Vision-based Human Motion Modeling and Analysis - Robotics Institute Carnegie Mellon University
Loading Events

PhD Thesis Proposal

September

23
Mon
Jinkun Cao PhD Student Robotics Institute,
Carnegie Mellon University
Monday, September 23
9:00 am to 10:30 am
NSH 4305
Vision-based Human Motion Modeling and Analysis

Abstract:
Modern computer vision has achieved remarkable success in tasks such as detecting, segmenting, and estimating the pose of humans in images and videos, reaching or even surpassing human-level performance. However, they still face significant challenges in predicting and analyzing future human motion. This thesis explores how vision-based solutions can enhance the fidelity and accuracy of human motion modeling and analysis.
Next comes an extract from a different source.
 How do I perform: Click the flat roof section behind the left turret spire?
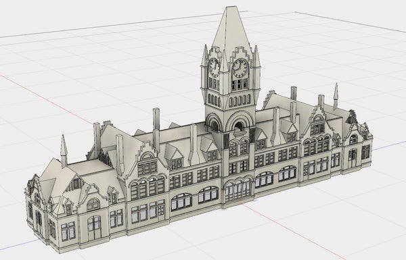coord(89,166)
We first studied multi-object tracking by linking static human localization results with temporal data. We investigated correlations between human detections over time, using either motion or appearance matching. While learning-based methods have dominated appearance matching, we found that classic linear filtering methods excel in motion-based matching. Our proposed methods offer new insights into human motion tracking and establish effective baselines for future research, highlighting the value of filtering-based methods alongside modern learning-based approaches. By conditioning on pixel data from later time steps, object tracking solutions remain deterministic. However, humans can anticipate the future positions of moving objects with multiple hypotheses.

Following the research on tracking, we examine human motion from a probabilistic perspective. We developed an effective method for reversible distribution transformation in human trajectory forecasting. Confronted with asymmetric and imbalanced trajectory distributions, we challenged the common assumption of deriving the target trajectories using a symmetric unimodal Gaussian distribution as the original distribution. While this assumption is theoretically acceptable, it restricts the effectiveness of deriving an asymmetric, multi-modal target distribution with finite training data. By an adaptive construction of mixed Gaussian distributions instead, we achieved significant improvements in controllability, diversity, and accuracy for future trajectory modeling.
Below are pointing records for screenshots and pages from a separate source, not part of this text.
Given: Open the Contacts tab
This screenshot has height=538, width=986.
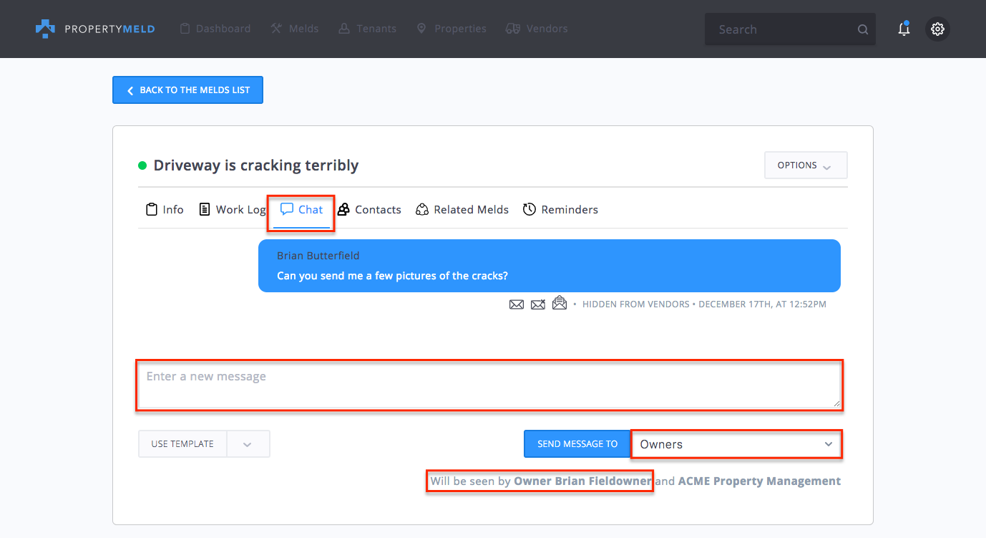Looking at the screenshot, I should coord(369,210).
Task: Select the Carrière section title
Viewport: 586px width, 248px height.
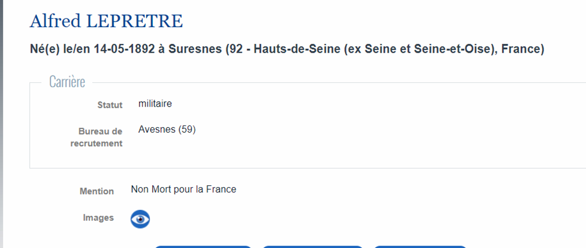Action: (67, 82)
Finally, transitioning from coarse-grained representations of human position, we investigated fine-grained body articulation and deformation. We propose two new tasks in progress. First, we aim to understand how humans interact with objects and other individuals, leading to a prior distribution of plausible and natural locomotion and articulation. Second, we seek to leverage generative human motion priors to constrain vision-based motion estimation, enhancing accuracy, robustness against occlusion and blurring, and temporal consistency.

Thesis Committee Members:
Kris Kitani, Chair
Deva Ramanan
Shubham Tulsiani
Siyu Tang, ETH Zurich